Given entries:
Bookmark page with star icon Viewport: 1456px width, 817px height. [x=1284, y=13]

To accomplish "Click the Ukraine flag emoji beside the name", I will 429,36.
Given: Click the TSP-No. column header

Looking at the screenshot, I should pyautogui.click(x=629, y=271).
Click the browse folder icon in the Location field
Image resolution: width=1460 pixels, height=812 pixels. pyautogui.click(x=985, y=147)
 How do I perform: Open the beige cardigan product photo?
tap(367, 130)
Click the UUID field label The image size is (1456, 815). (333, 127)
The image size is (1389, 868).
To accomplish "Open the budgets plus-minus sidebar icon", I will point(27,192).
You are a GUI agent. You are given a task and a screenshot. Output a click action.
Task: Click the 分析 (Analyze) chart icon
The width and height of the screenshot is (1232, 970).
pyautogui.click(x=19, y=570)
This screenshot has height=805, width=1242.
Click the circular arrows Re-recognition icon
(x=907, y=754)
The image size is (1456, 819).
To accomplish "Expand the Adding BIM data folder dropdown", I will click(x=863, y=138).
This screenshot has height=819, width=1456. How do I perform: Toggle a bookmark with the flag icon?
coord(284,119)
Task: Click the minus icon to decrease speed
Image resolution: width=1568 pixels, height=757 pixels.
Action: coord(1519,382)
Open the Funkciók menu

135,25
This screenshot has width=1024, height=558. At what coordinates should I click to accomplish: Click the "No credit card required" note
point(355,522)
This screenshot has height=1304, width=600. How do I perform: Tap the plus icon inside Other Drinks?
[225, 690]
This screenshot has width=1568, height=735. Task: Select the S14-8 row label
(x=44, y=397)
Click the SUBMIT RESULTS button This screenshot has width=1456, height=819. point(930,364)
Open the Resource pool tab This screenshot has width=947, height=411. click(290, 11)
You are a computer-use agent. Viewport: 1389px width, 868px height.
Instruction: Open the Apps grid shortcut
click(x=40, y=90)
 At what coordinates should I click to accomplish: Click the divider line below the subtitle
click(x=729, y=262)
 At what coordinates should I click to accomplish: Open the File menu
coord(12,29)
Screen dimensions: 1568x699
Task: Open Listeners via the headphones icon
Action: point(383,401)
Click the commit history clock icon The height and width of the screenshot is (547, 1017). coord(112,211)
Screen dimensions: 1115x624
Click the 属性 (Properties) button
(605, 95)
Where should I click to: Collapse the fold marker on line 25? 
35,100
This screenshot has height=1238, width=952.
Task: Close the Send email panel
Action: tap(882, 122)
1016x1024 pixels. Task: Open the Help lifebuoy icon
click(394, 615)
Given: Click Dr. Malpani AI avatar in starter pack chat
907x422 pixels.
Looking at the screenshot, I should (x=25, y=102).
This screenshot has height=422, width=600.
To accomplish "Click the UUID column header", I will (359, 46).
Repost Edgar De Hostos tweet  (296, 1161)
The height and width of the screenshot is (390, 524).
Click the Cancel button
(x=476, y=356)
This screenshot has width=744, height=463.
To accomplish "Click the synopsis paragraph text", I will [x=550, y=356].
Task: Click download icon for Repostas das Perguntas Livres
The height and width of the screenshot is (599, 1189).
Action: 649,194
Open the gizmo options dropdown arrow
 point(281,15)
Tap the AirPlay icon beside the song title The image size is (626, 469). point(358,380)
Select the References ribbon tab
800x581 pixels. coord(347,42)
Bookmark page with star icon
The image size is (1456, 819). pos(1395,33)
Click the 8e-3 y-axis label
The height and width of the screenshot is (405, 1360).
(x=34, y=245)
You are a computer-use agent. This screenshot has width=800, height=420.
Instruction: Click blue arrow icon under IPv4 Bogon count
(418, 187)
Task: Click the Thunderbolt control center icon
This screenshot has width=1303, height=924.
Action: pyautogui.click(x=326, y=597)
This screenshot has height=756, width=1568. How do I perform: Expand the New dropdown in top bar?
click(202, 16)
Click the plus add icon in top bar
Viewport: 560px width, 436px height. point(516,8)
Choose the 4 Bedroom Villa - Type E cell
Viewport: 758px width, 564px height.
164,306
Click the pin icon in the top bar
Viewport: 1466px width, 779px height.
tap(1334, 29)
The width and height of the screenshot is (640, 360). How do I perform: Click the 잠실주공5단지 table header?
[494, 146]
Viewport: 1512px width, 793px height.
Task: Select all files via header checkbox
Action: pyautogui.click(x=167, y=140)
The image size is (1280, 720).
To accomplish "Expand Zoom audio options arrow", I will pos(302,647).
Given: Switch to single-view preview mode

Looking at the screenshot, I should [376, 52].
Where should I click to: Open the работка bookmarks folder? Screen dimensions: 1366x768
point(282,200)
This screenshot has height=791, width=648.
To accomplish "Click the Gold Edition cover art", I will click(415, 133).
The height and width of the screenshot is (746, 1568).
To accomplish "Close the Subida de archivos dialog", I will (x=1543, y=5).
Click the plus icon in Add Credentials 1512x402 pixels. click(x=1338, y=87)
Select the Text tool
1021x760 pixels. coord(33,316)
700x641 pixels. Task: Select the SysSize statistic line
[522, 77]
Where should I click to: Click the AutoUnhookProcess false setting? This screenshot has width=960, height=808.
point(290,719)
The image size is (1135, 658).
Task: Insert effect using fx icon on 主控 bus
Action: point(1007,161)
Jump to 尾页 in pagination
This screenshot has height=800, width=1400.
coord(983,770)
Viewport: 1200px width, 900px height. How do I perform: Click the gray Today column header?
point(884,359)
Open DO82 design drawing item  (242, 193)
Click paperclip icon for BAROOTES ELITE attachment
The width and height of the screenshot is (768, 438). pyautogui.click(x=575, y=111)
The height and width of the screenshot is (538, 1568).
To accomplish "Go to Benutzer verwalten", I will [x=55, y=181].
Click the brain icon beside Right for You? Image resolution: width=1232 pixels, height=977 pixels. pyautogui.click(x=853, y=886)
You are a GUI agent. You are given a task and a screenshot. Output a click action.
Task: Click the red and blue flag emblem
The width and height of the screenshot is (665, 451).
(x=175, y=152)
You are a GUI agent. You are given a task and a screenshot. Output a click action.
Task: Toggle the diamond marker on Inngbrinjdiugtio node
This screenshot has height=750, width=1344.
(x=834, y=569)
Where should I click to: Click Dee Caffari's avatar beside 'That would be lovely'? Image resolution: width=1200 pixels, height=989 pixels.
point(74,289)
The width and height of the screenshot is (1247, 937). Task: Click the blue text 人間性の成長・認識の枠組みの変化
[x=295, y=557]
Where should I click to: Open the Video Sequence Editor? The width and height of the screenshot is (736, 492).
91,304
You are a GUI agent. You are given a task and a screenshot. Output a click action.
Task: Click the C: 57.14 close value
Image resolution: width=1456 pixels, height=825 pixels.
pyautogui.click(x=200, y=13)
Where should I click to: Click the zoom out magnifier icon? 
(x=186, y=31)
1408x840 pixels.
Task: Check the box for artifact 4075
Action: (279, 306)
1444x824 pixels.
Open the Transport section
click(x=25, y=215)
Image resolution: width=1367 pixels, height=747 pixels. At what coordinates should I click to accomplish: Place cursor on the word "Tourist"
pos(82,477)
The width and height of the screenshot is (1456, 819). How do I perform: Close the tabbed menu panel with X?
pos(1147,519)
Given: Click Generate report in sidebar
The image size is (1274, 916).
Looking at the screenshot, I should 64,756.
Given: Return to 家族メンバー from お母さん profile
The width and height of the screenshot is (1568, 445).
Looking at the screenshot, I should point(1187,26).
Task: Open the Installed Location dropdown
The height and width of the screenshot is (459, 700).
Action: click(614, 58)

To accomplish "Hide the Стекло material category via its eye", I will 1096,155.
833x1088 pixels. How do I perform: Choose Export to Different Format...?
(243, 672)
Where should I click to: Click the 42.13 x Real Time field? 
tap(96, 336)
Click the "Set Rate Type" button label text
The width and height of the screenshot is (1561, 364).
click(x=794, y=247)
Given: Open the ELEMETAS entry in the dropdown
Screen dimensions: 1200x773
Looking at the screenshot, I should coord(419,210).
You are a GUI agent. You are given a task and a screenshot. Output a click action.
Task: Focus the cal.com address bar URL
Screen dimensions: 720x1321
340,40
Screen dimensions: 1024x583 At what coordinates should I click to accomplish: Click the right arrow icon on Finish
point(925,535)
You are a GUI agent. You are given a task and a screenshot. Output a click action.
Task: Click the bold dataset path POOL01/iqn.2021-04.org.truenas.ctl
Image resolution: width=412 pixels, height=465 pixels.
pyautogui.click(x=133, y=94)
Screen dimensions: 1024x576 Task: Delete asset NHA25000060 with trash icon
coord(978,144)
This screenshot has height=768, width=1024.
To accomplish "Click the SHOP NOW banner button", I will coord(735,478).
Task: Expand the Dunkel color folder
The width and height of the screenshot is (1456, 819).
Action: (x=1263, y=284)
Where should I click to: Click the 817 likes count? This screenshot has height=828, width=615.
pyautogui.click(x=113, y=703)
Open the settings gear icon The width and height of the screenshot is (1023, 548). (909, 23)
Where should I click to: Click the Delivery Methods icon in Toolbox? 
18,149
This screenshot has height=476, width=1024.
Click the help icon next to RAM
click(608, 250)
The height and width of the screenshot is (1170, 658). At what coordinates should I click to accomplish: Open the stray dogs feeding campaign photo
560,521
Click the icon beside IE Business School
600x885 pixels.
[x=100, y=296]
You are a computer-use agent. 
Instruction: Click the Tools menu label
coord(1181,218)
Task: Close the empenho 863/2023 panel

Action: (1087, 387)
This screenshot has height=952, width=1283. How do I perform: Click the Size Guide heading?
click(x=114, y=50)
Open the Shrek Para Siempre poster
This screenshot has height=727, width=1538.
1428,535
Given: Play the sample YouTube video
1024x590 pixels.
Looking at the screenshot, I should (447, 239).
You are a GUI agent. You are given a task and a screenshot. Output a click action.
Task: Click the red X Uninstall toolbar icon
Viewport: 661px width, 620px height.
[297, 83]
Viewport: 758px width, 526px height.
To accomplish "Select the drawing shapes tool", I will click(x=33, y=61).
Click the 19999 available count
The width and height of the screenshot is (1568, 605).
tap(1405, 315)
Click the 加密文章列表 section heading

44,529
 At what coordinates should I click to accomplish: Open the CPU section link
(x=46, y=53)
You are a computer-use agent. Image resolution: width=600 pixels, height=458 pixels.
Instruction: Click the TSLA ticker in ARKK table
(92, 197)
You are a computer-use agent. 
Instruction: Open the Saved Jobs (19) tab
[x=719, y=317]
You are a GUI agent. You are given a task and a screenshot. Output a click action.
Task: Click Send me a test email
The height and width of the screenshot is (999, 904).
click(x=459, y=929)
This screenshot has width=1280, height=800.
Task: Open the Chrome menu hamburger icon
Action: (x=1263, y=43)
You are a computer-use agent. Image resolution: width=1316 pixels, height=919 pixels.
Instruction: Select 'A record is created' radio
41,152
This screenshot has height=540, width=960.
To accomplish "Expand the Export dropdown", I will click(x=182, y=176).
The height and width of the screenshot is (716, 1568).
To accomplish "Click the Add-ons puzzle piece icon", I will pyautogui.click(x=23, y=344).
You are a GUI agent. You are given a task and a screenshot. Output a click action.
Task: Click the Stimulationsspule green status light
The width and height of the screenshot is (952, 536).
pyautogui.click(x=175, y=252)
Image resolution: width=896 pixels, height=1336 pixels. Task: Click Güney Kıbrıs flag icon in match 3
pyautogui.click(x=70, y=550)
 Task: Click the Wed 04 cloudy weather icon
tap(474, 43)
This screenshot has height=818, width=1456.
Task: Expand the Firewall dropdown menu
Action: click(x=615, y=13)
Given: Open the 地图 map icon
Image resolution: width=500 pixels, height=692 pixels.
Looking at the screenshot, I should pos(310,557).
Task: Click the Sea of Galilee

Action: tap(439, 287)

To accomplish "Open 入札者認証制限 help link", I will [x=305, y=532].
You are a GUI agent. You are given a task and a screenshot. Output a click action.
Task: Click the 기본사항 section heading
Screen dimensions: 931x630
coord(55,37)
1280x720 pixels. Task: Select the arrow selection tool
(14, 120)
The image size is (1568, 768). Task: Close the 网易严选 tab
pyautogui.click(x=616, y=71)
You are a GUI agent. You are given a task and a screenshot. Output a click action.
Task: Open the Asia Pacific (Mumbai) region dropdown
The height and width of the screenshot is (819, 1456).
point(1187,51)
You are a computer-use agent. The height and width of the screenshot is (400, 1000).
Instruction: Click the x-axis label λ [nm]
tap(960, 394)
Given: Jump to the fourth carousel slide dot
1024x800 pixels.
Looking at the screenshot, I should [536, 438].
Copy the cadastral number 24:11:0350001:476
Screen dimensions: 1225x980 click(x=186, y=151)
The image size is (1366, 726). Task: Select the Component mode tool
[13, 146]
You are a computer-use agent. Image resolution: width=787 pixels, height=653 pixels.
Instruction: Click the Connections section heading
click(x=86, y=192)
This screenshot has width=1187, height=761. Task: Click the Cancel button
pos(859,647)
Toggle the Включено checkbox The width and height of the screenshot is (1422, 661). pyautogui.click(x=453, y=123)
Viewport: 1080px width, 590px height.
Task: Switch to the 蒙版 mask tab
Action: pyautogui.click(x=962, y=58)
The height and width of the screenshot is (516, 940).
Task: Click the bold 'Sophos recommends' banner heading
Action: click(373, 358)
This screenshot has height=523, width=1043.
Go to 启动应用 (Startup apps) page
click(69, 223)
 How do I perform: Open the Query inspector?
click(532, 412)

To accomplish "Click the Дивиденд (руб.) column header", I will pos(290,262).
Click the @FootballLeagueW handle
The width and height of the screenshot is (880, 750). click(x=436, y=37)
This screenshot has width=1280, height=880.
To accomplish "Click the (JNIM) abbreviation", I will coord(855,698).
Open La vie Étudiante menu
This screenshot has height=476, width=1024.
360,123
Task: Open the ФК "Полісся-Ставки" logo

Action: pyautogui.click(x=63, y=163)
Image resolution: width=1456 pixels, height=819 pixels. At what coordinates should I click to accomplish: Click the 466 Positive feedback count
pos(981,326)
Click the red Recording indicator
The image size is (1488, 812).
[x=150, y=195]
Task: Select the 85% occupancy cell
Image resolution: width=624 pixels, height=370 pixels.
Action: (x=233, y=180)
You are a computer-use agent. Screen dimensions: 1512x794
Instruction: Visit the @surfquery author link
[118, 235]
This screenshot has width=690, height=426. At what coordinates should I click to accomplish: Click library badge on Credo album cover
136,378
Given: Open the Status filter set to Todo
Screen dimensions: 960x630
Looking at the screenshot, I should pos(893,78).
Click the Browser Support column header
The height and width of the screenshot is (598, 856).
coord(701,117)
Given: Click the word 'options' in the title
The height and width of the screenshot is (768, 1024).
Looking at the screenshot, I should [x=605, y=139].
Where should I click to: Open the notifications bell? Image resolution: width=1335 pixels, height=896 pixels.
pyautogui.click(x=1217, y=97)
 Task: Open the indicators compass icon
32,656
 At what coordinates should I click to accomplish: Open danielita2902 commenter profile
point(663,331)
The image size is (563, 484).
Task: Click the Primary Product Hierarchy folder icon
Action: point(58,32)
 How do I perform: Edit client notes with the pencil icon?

Aim:
Copy out the records word for word, starting at the very first line and ending with the line that contains "I will point(27,192).".

Finished answer:
Bookmark page with star icon Viewport: 1456px width, 817px height. [x=1284, y=13]

To accomplish "Click the Ukraine flag emoji beside the name", I will 429,36.
Given: Click the TSP-No. column header

Looking at the screenshot, I should pyautogui.click(x=629, y=271).
Click the browse folder icon in the Location field
Image resolution: width=1460 pixels, height=812 pixels. pyautogui.click(x=985, y=147)
 How do I perform: Open the beige cardigan product photo?
tap(367, 130)
Click the UUID field label The image size is (1456, 815). (333, 127)
The image size is (1389, 868).
To accomplish "Open the budgets plus-minus sidebar icon", I will point(27,192).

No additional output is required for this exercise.